Machine learning applications and frameworks¶

CSCS supports a wide range of machine learning (ML) applications and frameworks on its systems. Most ML workloads are containerized to ensure portability, reproducibility, and ease of use across environments.

Users can choose between running containers, using provided uenv software stacks, or building custom Python environments tailored to their needs.

Running machine learning applications with containers¶

Containerization is the recommended approach for ML workloads on Alps, as it simplifies software management and maximizes compatibility with other systems.

Users are encouraged to build their own containers, starting from popular sources such as the Nvidia NGC Catalog, which offers a variety of pre-built images optimized for HPC and ML workloads. Examples include:
- PyTorch NGC container
- TensorFlow NGC container
For frequently changing dependencies, consider creating a virtual environment (venv) mounted into the container.

Helpful references:

Running containers on Alps: Container Engine Guide
Building custom container images: Container Build Guide

Using provided uenv software stacks¶

Alternatively, CSCS provides pre-configured software stacks (uenvs) that can serve as a starting point for machine learning projects. These environments provide optimized compilers, libraries, and selected ML frameworks.

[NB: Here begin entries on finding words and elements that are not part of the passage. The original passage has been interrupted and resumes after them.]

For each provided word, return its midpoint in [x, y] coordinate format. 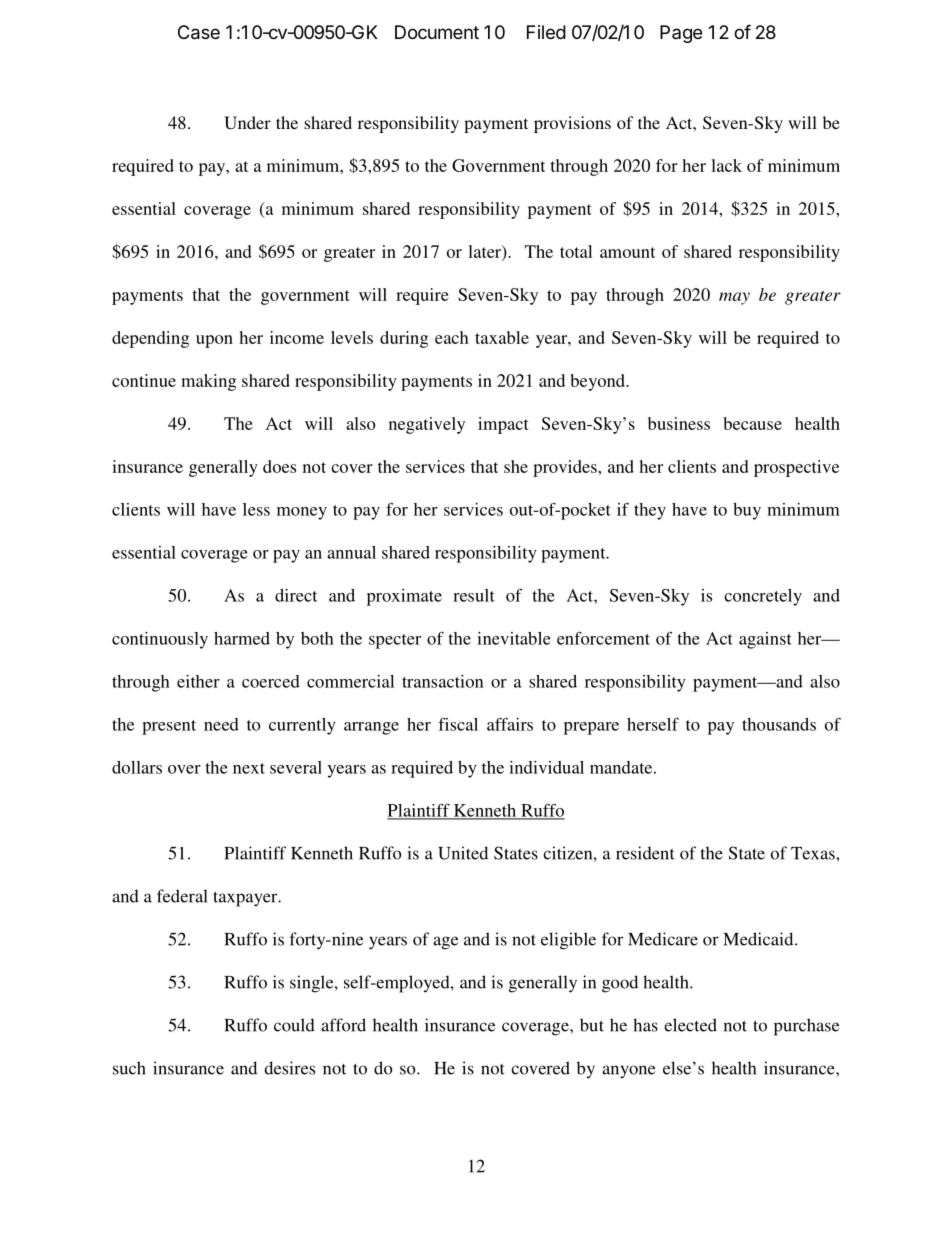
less [256, 509]
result [474, 595]
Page [681, 34]
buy [747, 511]
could [294, 1025]
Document [437, 32]
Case [199, 32]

Available ML-related uenvs:

PyTorch — available on Clariden and Daint

To extend these environments with additional Python packages, it is recommended to create a Python Virtual Environment (venv). See this PyTorch venv example for details.

Note

While many Python packages provide pre-built binaries for common architectures, some may require building from source.

Building custom Python environments¶

Users may also choose to build entirely custom software stacks using Python package managers such as uv or conda. Most ML libraries are available via the Python Package Index (PyPI).

To ensure optimal performance on CSCS systems, we recommend starting from an environment that already includes:

CUDA, cuDNN
MPI, NCCL
C/C++ compilers

This can be achieved either by:

building a custom container image based on a suitable ML-ready base image,
or starting from a provided uenv (e.g., PrgEnv GNU or PyTorch uenv),

and extending it with a virtual environment.